En effet, la crise électrique texane ne se limite pas à une défaillance des réseaux gelés par des températures négatives inhabituelles dans le sud des Etats-Unis. Dans un contexte de changement climatique extrême, de nombreux boucs émissaires ont été rapidement trouvés, ou désignés, depuis les défaillances des énergies renouvelables jusqu’à l’indépendance du gestionnaire du réseau, en passant évidemment par l’ouverture à la concurrence.
L’organisation des marchés s’avère en effet être au cœur de cette panne électrique, d’ailleurs récurrente en hiver au Texas (2011, 2018, 2021), ou encore en été en Californie (2000, 2020). Les conséquences sont à chaque fois catastrophiques : coupures de courant, faillites en série, factures exorbitantes impayées par les consommateurs, coûts de restauration du système et d’intervention des autorités. Selon une estimation des compagnies d’assurances, le coût de la tempête hivernale au Texas s’élève à 18 milliards de dollars (environ 15,13 milliards d’euros).

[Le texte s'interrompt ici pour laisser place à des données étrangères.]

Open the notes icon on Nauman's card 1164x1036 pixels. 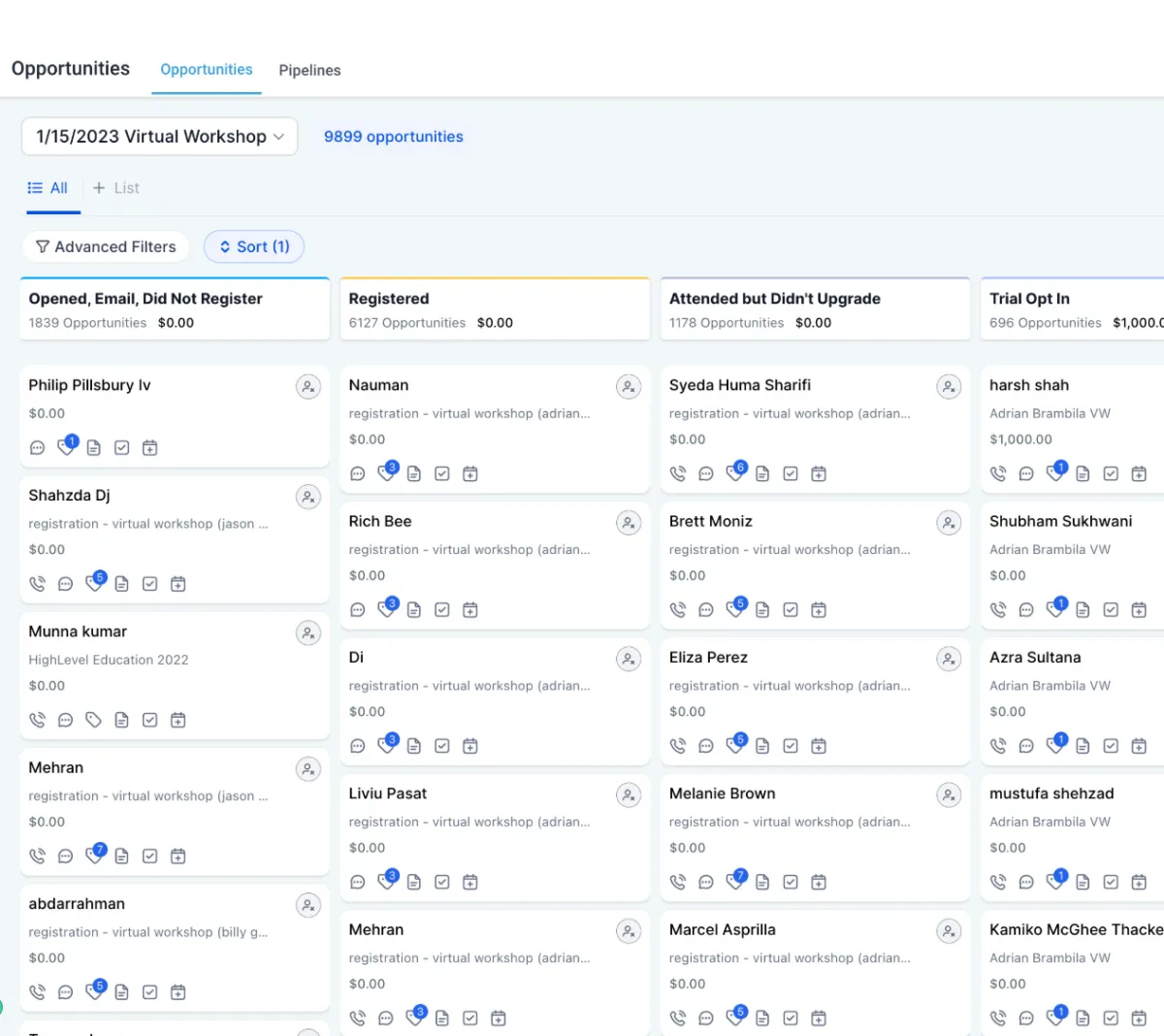click(x=414, y=474)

Outre-Atlantique, la dérégulation de la vente aux consommateurs finaux (la vente au détail) a été le choix des Etats, et non des autorités fédérales. Dans un contexte de coûts, et donc de tarifs, différenciés selon les régions, certains Etats ont été précurseurs, à la fin des années 1990, de l’ouverture à la concurrence.
La crise électrique californienne de 2000-2001 et la faillite d’Enron ont cependant pointé les défaillances de marché. L’ampleur du déséquilibre entre offre et demande d’électricité durant l’été engendrait une forte hausse des prix du marché de gros au niveau des producteurs. Mais l’existence d’un tarif réglementé plafonné pour le consommateur ne permettait pas aux fournisseurs de répercuter ces hausses en aval sur le prix de consommation, ce qui ne pouvait inciter les consommateurs à réduire leur demande.
Jouant de ces failles de marché, des entreprises comme Enron et Reliant se sont mises à manipuler le marché pour bénéficier de prix de gros encore plus élevés. En réaction à l’échec californien, la majorité des Etats avaient arrêté le processus d’ouverture à la concurrence, à l’exception du Texas, devenu, en 2002, la nouvelle référence en matière de dérégulation.